É tudo uma questão de electricidade



Este ano houve uma pessoa que me disse que eu tenho más energias.
Estranhamente,  e nunca pensei vir a dizer isto,  não posso concordar mais... darling.

Se não vejamos:
- O eletricista esteve três meses para vir instalar os focos do corredor e afinal a coisa morreu na praia;
- A máquina de lavar loiça avariou,  foi ao médico,  e ainda não voltou (RIP);
- A rede elétrica da cozinha foi-se e não estou a ver jeitos de se vir por sua iniciativa;
- E isto podia acabar aqui mas, ai as ironias, a EDP foi uma fofinha e mandou uma conta que upa upa... cheia de energia.

E é isto.
Sim, sou uma pessoa cheia de más energias.
Sou a primeira a dizer.
Mas são só minhas, fiquem descansados, que isto não gangrena.


Rapidinhas



Coisas rápidas que tenho a apontar sobre o mundo antes que chegue o Natal e eu tenha coisas ainda menos felizes a dizer:


Sobre a cerimónia de juramento de António Guterres como secretário Geral da ONU, li muitas coisas nas redes sociais escritas por tugas como "Bravo Portugal!", "Parabéns ao povo Português" e por aí adiante.
Corrijam-me se estiver a ver a coisa mais curta que devia mas, "Bravo Portugal" porquê?
O que é que nós fizémos?
O mérito não é todo do próprio António Guterres?
E sou eu que sou esquecida e nova demais, ou andámos muitos anos sem saber, nem querer saber, do António Guterres e do que ele andava a fazer fora de Portugal?
Somos um bocadinho parvos nisto de querer colher louros que os outros fizeram por ter, só porque somos todos portugueses. Somos todos muito patriotas nestas alturas em que o mundo nos vê com as lentes cor-de-rosa mas, e não gostava de ser portadora de más notícias, é provável que metade do mundo não saiba ou que António Guterres é português ou onde fica Portugal. Desculpem.

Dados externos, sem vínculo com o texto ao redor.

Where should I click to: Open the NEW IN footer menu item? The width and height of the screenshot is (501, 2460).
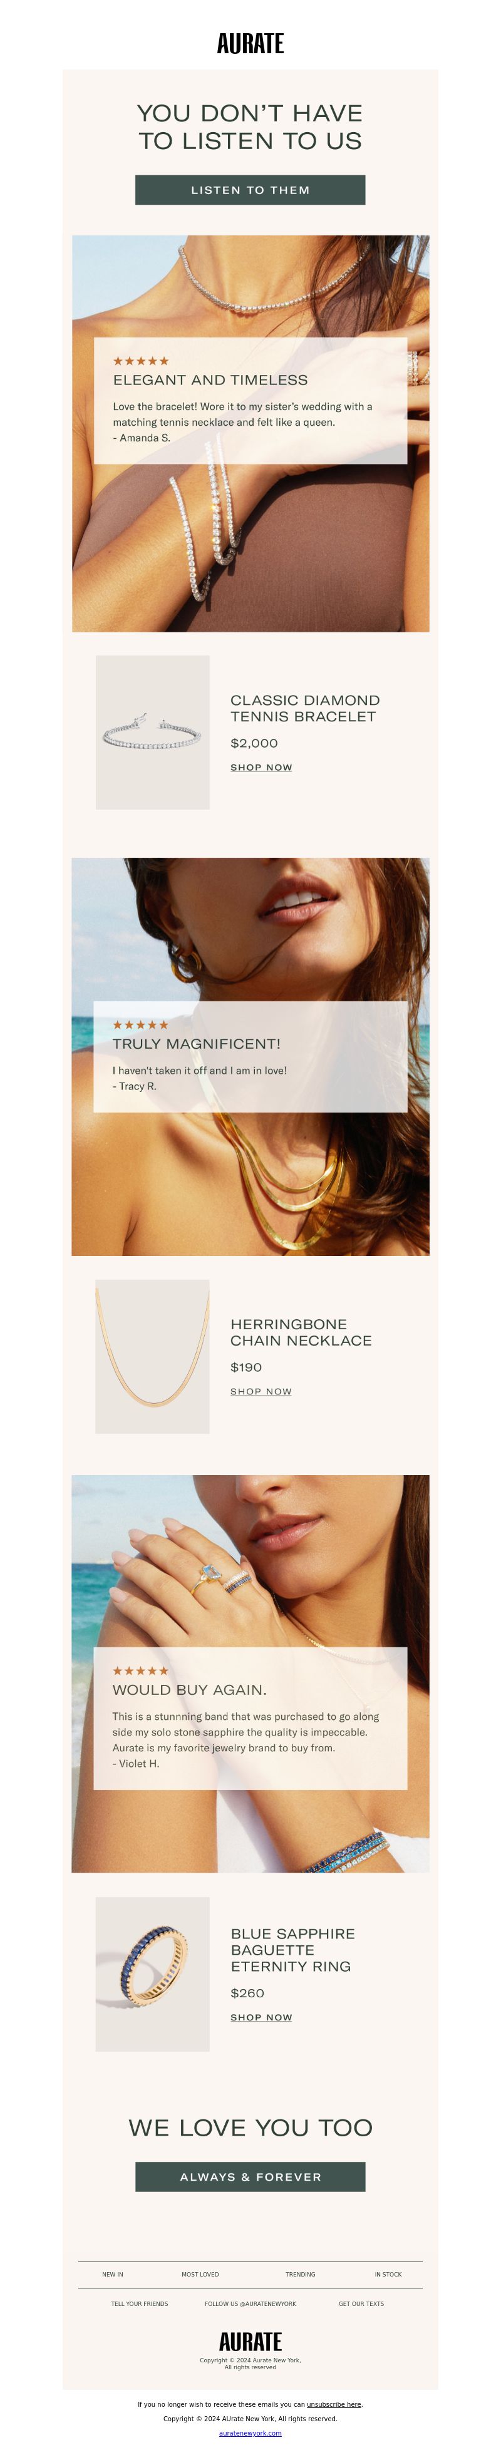pyautogui.click(x=113, y=2274)
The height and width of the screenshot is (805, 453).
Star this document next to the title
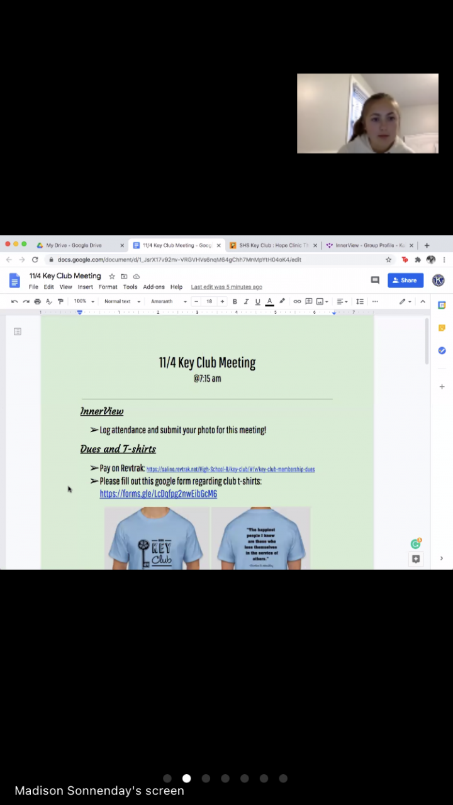coord(112,276)
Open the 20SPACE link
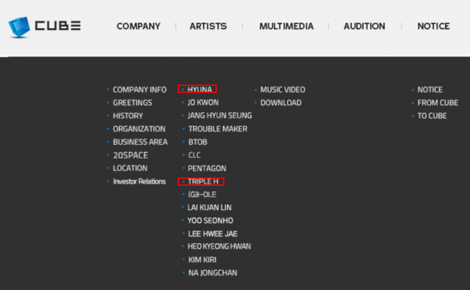 pos(131,155)
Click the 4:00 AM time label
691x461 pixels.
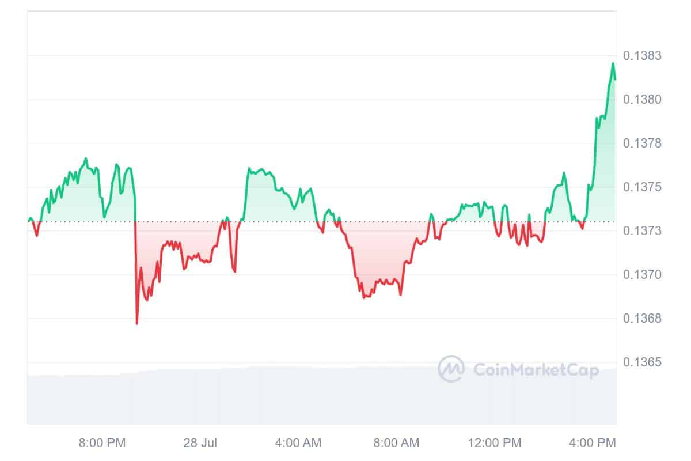(x=298, y=443)
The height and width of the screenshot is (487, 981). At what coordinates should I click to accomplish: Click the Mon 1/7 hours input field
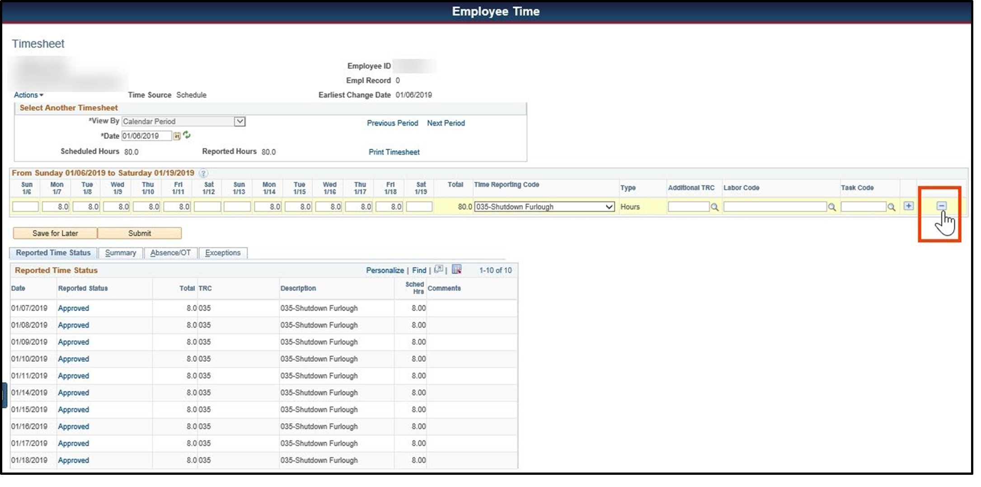(56, 206)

Fuck me... Chiano Ronaldo ganhou uma bola de ouro e eleva o nome de Portugal no mesmo dia.

Isto faz-me lembrar o dia em que a Madre Teresa de Calcutá morreu. 
Coitada, não teve a culpa, mas foi logo morrer ao mesmo tempo que a princesa Diana e está-se mesmo a ver que não havia espaço nesse dia para duas pessoas nas notícias do país  e do mundo. 
Muito menos do mundo... que é tão pequenino e coiso... coisinho...

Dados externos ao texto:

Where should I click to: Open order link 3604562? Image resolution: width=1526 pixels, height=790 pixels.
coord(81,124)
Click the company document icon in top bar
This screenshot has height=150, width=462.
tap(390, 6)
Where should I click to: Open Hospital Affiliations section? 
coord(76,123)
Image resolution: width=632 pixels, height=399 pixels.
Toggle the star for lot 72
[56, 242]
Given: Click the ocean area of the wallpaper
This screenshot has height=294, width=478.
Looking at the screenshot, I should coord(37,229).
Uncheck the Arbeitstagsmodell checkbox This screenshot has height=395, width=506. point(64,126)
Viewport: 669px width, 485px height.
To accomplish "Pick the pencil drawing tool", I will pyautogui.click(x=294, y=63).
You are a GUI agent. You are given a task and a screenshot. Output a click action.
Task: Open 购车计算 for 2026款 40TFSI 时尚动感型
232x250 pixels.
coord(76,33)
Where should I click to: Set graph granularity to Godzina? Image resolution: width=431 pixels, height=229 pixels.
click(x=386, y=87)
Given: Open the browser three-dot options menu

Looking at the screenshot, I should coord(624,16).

"Bob Dylan estava ocupado".

Alguém me explique o que será que há de mais importante para fazer que isso de ir receber um Nobel que não possa ficar para depois?
Porra Dylan, vai-te encher de moscas.
Eu ainda nem tinha exprimido a minha opinião sobre o Bob Dylan receber o Nobel da literatura porque, em boa verdade, a coisa resume-se a isto: eu nunca curti Bob Dylan. Não é a minha cena. Eu é mais Beyoncé. E por essa razão, assumindo que sou eu que ando contra o mundo, nunca me interessei por Bob Dylan e, consequentemente, perdi a legitimidade de falar nele, também não podia vir dizer que achei a maior barbárie entregar-se um Nobel da literatura a um músico (sim chamem-lhe autor, escritor, letrista. No The Big Picture queria ver se não respondiam que o homem é músico, quanto muito, vá, cantor).


Porra oh Bob Dylan, a sério, é caso para perguntar, onde estavas tu no 25 de Abril?




quarta-feira, 14 de dezembro de 2016

Amar viver triste

HMB |  Peito


Há algo de perturbador em querer voltar a sofrer a ausência de amor.
De me sentir avassalada pela falta de amor.
A tristeza em que me sentia mergulhada quando dormia e acordava na solidão, quando caminhava e falava no vazio, era uma parte de mim muito maior que a minha própria existência.
Ser triste ultrapassava-me.
Ultrapassa-me.
Sinto falta dessa ausência de dor.
Que digo?
Fará sentido isto para a restante humanidade?
Querer voltar a sentir os pulsos a quebrarem-se quando se lutou a maior parte do tempo por ter alguém que os fortalecesse?

A dor de gostar não ter amor é viciosa.